La medicina jugó un papel importante. Los descubri­mientos e intuiciones anatómico-fisiológicas abrieron nue­vas perspectivas para la explicación del hombre. Descar­tes, Hobbes, Harvey, entre otros, nos ofrecen explicaciones mecánico-forenses que van arrinconando, o haciendo muy difícil, los conceptos de alma o espíritu como centros ope­rativos del hombre. La teoría de las pasiones como pulsio­nes vitales de raíz fisiológica, tema clásico de la filosofía en la época, difícilmente hubiera podido desarrollarse sin la nueva información como fondo.

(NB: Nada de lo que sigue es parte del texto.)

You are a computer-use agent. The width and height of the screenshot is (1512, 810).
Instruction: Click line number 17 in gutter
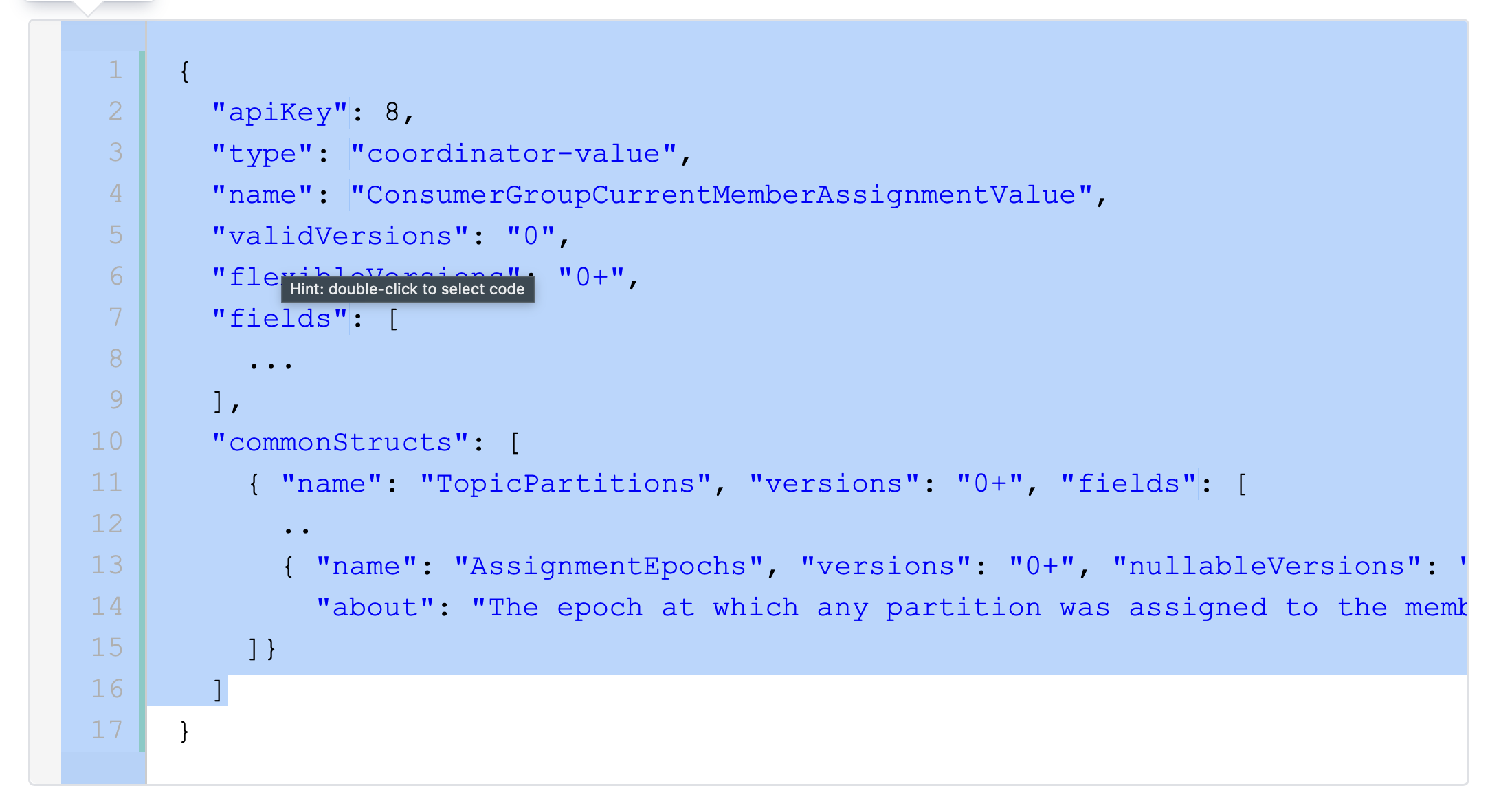click(x=107, y=730)
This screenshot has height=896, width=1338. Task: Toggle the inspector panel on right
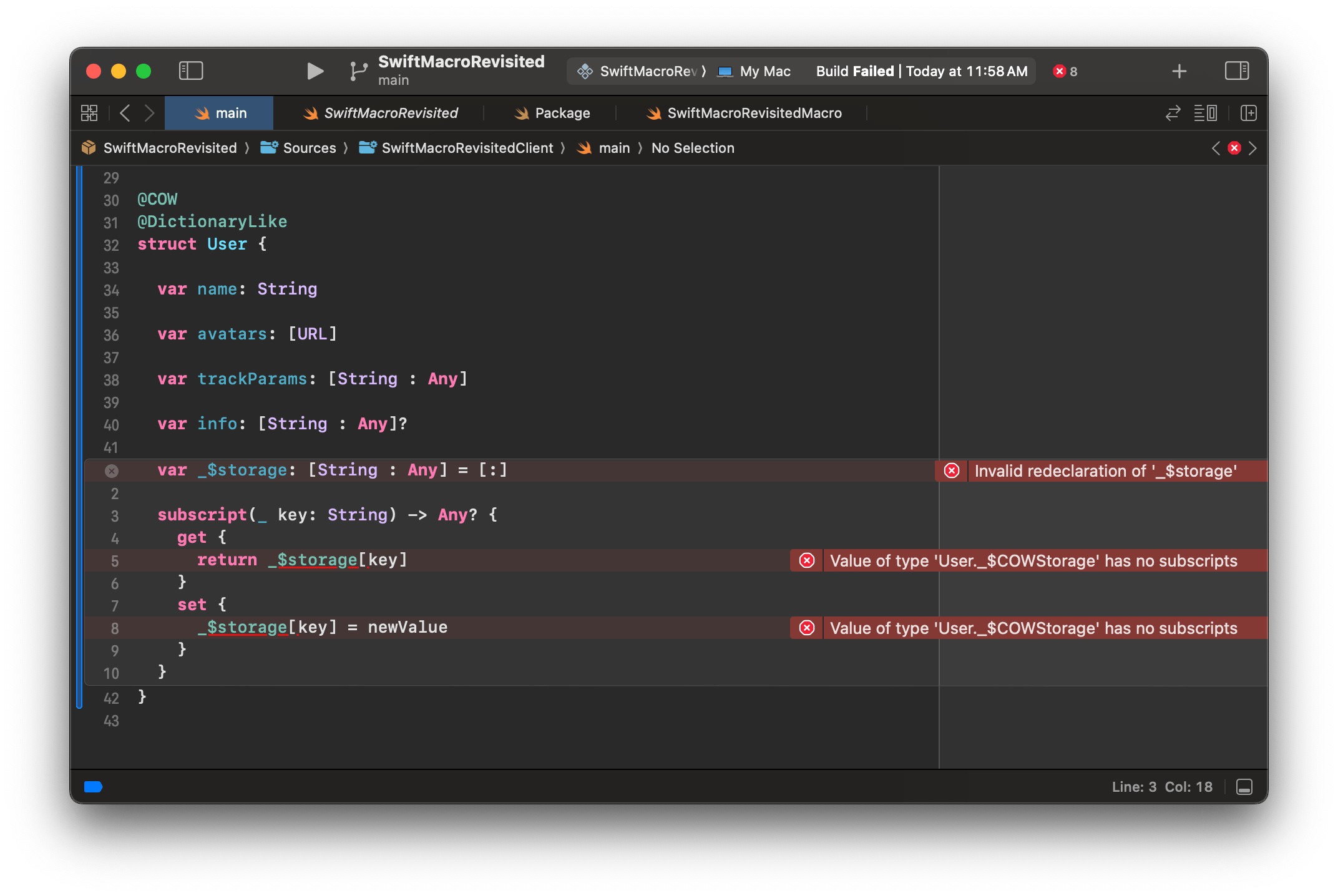[1236, 71]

La Mettrie, «L’home machine», puede ser considerado como la culminación de todos estos esfuerzos o como el más representativo de la nueva orientación, base de una «ingenua antropología ma­terialista», que se extenderá hasta muy entrado el si­glo xviii. Con Descartes, en el «Tratado del hombre», podemos explicar el funcionamiento de un mecanismo que funciona como el cuerpo humano, o podemos ser más radicales y con Hobbes llevar a cabo la explicación del hombre prescindiendo del concepto alma.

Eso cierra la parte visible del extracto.